Introducing a new drug to the market is harder than it seems. The reality is that very few companies, excluding big pharma, simply do not have the resources needed to bring a new pharmaceutical drug into the market.

This may be because:

Financial investment required – the average cost of introducing a new drug to the market is around $1.3 Billion

Time – the average time needed for a drug to go from experimental to the pharmacy shelf is about 12 years

Any new drug being developed now has very low chances of succeeding, as the likelihood of a new drug getting approved by industry initiative is a tiny 9.6%

What This Means for the Cannabis Industry

This reality means that the cannabis companies of today most probably will not bring to market tomorrow’s pharmaceutical products based on medical cannabis; there is a higher likelihood that they will supply Big Pharma with the necessary raw materials or active ingredients, if they are able to ensure safety, quality and consistency.

One of the exceptions to this hypothesis is a British company dedicated to developing and marketing medical cannabis drugs, GW Pharmaceuticals. Currently they have two drugs on the market, Sativex which was approved in 2010, and Epidolex which was approved in 2018. The company, established in 1999, generated just over $310 million dollars in revenue just last year, a far cry from the revenues of Big Pharma.

What About Synthetic Drugs?

Synthetic THC has existed as a pharmaceutical drug since the late 1970s with drugs such as Marinol (dronabinol), Syndros (dronabinol), and Cesamet (nabilone). Companies have less profit incentive to sell actual cannabis or whole plant extracts, than to isolate and synthesize its components. Yet none of these synthetic alternatives are blockbuster drugs making over US$ 1 billion in annual sales. If the therapeutic potential of medical cannabis were simply down to THC or CBD on its own, or the ratio between the two, synthetic THC drugs would be blockbusters and GW’s revenue would be much greater. Additionally, most patients stop using them after one round because of side effects, which do not exist in the botanical version.

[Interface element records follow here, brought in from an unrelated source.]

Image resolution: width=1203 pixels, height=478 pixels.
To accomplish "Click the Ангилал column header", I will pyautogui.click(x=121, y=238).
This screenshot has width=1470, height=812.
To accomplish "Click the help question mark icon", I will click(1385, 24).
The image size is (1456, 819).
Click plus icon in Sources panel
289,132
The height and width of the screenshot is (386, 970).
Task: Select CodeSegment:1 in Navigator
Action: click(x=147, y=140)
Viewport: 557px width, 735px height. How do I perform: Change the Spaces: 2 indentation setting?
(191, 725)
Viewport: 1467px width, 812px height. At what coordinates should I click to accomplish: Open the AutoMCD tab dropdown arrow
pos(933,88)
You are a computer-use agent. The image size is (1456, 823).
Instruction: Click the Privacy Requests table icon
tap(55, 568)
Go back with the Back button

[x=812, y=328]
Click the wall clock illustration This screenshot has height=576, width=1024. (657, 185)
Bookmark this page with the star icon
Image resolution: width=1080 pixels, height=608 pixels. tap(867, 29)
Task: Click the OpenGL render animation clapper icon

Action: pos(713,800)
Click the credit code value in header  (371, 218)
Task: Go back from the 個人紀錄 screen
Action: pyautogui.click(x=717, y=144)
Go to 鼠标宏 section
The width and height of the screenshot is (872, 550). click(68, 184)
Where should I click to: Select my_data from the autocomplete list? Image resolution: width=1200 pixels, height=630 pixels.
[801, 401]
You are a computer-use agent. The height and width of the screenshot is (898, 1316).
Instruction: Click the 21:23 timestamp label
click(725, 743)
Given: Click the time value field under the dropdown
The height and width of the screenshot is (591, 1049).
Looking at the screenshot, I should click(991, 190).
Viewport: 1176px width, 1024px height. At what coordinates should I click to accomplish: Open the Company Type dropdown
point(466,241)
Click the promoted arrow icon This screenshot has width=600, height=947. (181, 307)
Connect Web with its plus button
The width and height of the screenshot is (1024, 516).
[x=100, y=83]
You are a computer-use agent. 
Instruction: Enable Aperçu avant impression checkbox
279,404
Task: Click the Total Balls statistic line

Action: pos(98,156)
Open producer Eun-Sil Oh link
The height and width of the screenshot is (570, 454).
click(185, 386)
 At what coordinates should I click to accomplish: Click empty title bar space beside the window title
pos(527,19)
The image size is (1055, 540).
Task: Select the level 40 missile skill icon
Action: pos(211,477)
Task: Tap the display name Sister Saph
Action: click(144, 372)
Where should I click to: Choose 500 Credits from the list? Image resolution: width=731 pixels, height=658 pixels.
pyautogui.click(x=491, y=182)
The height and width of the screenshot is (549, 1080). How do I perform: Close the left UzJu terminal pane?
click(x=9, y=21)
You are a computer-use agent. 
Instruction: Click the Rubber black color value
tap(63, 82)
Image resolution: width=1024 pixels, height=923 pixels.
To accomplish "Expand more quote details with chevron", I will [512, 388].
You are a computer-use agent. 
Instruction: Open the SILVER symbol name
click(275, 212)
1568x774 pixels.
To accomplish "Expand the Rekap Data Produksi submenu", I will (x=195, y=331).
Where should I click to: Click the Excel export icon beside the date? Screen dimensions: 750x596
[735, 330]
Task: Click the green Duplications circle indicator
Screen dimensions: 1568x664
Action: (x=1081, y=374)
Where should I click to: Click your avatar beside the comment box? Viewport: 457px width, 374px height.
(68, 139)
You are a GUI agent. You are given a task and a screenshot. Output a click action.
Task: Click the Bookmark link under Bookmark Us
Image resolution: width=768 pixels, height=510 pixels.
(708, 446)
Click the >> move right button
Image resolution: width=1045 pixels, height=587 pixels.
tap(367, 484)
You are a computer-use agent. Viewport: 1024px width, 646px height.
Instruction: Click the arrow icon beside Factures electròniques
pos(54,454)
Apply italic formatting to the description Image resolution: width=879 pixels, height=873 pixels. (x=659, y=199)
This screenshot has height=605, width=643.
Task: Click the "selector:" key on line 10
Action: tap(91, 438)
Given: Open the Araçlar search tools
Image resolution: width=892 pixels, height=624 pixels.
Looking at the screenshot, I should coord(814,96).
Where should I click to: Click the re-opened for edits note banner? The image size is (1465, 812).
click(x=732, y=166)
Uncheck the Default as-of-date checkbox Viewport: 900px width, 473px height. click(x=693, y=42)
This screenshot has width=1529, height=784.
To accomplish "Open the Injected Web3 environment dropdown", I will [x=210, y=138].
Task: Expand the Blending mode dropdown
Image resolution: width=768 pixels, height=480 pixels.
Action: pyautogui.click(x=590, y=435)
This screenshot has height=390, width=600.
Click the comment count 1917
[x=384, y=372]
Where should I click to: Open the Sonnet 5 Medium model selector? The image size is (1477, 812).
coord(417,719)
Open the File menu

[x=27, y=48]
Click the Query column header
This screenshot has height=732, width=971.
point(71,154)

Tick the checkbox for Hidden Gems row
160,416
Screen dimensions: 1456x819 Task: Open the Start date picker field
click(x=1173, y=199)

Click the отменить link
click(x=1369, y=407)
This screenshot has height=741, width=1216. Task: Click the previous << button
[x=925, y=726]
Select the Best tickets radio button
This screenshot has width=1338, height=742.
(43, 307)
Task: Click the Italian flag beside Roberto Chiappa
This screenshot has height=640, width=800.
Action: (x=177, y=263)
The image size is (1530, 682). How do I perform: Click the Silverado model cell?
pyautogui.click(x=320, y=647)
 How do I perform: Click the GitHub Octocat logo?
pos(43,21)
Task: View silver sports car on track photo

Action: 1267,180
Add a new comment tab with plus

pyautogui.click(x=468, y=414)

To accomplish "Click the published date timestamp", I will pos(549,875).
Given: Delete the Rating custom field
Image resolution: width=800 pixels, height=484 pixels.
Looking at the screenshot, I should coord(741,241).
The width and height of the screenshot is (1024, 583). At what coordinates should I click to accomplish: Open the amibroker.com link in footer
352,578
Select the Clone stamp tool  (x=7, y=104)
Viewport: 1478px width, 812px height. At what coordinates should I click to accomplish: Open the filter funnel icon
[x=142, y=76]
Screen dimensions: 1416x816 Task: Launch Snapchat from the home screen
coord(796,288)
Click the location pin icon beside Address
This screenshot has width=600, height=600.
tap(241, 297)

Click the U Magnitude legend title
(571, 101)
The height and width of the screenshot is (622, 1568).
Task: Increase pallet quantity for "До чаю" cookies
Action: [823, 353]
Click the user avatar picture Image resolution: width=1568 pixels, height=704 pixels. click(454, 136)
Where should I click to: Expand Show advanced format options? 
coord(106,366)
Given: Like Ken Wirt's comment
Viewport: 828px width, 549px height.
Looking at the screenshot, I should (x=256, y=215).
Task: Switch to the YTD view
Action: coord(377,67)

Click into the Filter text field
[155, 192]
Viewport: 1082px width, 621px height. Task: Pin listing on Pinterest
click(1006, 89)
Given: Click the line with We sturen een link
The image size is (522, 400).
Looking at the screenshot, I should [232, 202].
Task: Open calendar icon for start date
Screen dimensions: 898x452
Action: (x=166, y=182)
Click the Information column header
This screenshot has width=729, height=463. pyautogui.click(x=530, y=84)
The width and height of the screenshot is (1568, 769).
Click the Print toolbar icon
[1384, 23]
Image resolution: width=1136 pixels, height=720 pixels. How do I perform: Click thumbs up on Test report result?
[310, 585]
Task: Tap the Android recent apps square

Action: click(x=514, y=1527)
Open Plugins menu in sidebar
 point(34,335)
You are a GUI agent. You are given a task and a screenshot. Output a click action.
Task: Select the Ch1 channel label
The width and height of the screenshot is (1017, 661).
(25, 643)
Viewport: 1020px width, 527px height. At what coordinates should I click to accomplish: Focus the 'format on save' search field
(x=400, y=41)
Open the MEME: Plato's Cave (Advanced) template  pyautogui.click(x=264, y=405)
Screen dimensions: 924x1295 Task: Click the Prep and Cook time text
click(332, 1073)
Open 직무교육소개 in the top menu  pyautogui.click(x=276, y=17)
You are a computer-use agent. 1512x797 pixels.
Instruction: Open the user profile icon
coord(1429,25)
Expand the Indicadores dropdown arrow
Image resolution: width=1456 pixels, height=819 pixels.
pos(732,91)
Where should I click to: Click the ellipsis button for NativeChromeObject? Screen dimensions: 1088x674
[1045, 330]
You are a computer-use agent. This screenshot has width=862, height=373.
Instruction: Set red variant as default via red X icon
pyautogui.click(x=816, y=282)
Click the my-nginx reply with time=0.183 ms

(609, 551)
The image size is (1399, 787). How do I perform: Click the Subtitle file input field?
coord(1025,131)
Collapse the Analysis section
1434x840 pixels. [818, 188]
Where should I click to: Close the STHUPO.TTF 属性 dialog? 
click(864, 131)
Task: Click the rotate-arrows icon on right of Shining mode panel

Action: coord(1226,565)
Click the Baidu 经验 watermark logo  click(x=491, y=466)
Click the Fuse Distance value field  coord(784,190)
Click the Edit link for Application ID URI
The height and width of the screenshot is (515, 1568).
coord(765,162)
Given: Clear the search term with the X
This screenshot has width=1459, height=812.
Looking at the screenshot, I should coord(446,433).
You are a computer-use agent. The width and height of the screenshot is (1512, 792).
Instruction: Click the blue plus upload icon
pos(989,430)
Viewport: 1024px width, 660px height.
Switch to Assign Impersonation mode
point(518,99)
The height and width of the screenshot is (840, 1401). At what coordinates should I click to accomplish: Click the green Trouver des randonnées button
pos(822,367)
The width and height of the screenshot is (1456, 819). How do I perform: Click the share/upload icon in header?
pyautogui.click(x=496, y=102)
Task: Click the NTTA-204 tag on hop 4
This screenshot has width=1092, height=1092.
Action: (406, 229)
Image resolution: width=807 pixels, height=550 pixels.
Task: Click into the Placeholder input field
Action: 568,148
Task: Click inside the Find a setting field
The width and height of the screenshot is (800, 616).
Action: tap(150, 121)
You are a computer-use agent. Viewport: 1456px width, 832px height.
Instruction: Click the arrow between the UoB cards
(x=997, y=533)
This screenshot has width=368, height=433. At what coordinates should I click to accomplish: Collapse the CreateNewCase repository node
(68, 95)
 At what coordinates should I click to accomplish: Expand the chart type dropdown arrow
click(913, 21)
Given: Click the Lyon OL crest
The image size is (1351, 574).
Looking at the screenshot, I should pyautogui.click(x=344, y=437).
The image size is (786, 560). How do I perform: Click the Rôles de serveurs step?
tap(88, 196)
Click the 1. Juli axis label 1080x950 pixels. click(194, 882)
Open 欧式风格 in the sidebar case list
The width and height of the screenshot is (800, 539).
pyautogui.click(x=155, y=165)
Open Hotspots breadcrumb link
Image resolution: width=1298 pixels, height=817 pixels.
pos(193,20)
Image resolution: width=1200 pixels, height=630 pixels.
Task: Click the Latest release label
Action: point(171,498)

The reality is more complex, as the cannabis flower has hundreds of active compounds which can influence its efficacy and are more than just THC or CBD. Some call this the entourage effect in which the active compounds in cannabis act together to adjust its affect.

To determine the function and potential of each compound will take years at the very least. This progress depends on dedicated researchers devoting their professional careers to this important research.

For the industry (and investors), this means that the chances of a significant medical cannabis breakthrough resulting in a blockbuster pharmaceutical drug generating annual revenues of at least $1 billion happening in the coming years is unlikely. There are simply too many challenges and obstacles along the way. For the time being, however, there are other directions and opportunities for the medical cannabis industry to pursue and grow for the benefit of individuals and communities worldwide.